Transcribe verbatim the portion of the Goldie Behl text below, starting with "Goldie Behl is" and going on through "a contemporary storyline.".

| SELECTED TEXT |
:::::
Goldie Behl is an Indian filmmaker and entrepreneur belonging to the Behl family of Hindi films. He is married to Sonali Bendre.

Career
As student of Mayo College, Behl trained within the Mumbai Film Industry, born on January 24, 1975. In 2001, he made his directorial debut with the film Bas Itna Sa Khwab Hai (That’s All I Dream of) starring Abhishek Bachchan, Rani Mukherji, Sushmita Sen and Jackie Shroff. Behl then co-founded Rose-audiovisuals which has released shows such as Lipstick, Remix songs and Kabhi Haan Kabhi Na on Indian television network. Drona was his second film, with fantasy-action and special effects amalgamating Indian mythology with pure fantasy, and fusing a contemporary storyline.

Personal life

Goldie is related to many eminent people in the Hindi film industry through both his parents. His father is the director Ramesh Behl, whose brother is another noted film director, Shyam Behl. Shukla Devi Tuli, wife of superstar Rajendra Kumar Tuli, is a sister of Ramesh and Shyam Behl. Thus, the actor Kumar Gaurav is Goldie's first cousin; as are actor Ravi Behl and actress Geeta Behl, the children of Shyam Behl.
:::::
| RECORD SET |
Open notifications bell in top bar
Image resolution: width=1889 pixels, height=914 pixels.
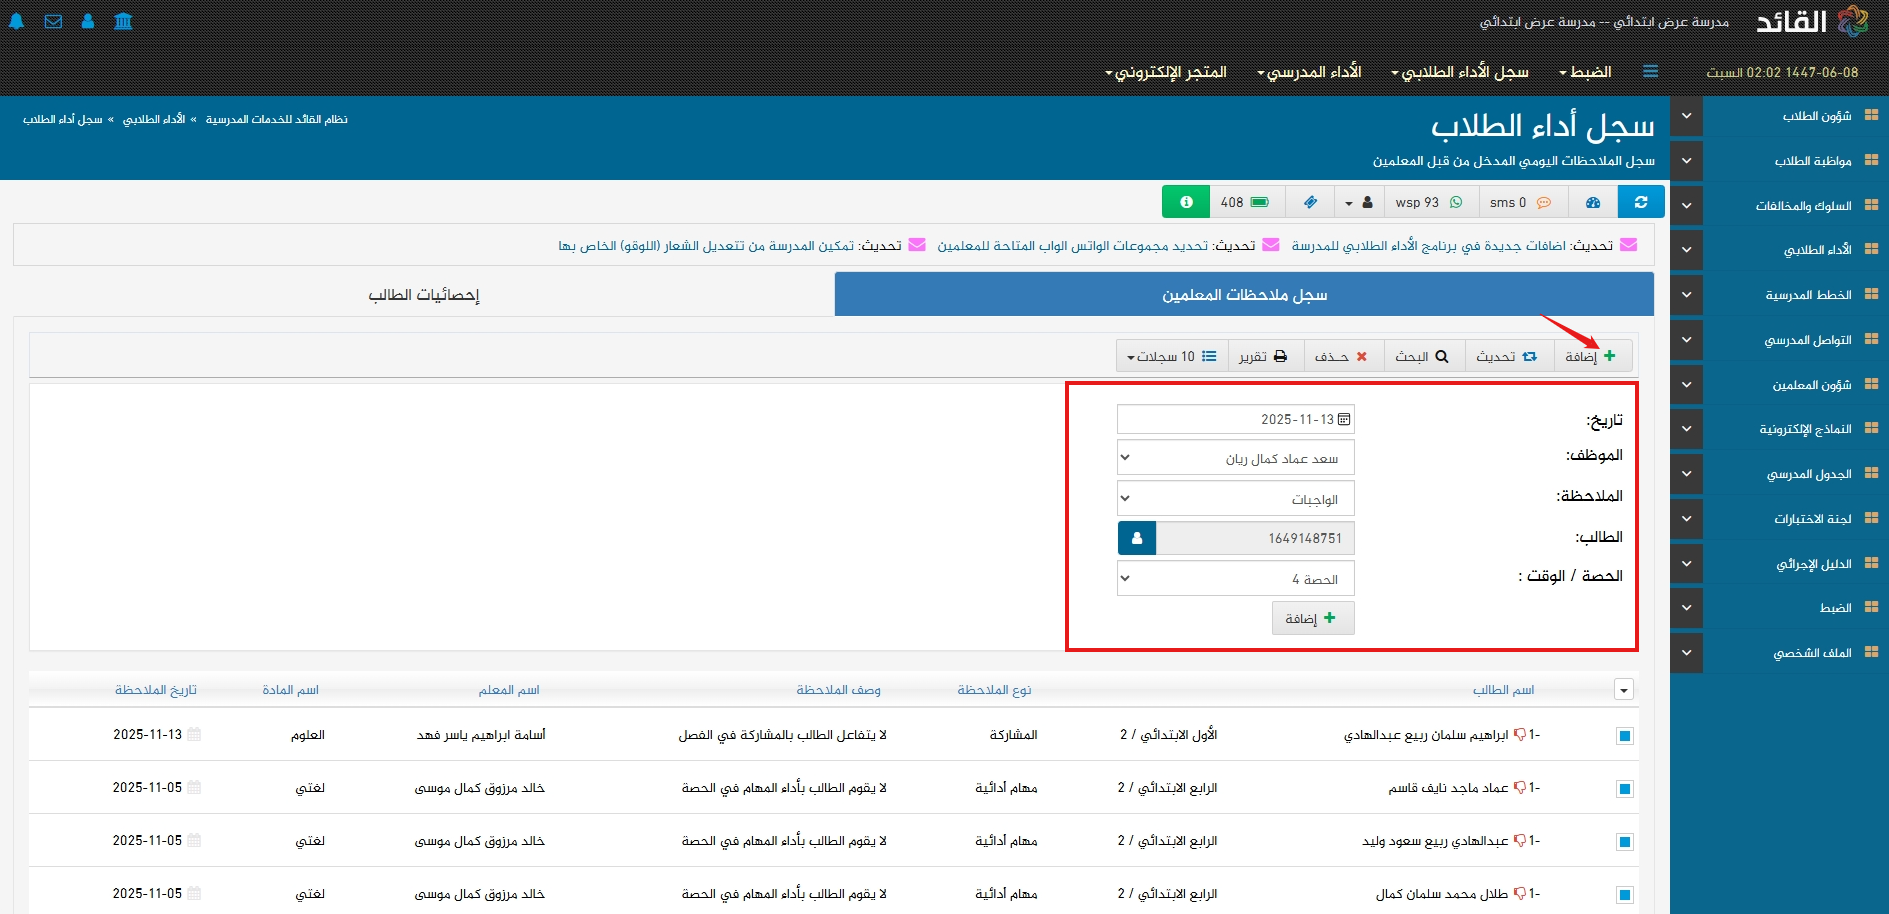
:::::
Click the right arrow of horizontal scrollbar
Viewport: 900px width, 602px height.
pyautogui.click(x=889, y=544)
:::::
| WRITTEN ANSWER |
Goldie Behl is an Indian filmmaker and entrepreneur belonging to the Behl family of Hindi films. He is married to Sonali Bendre.

Career
As student of Mayo College, Behl trained within the Mumbai Film Industry, born on January 24, 1975. In 2001, he made his directorial debut with the film Bas Itna Sa Khwab Hai (That’s All I Dream of) starring Abhishek Bachchan, Rani Mukherji, Sushmita Sen and Jackie Shroff. Behl then co-founded Rose-audiovisuals which has released shows such as Lipstick, Remix songs and Kabhi Haan Kabhi Na on Indian television network. Drona was his second film, with fantasy-action and special effects amalgamating Indian mythology with pure fantasy, and fusing a contemporary storyline.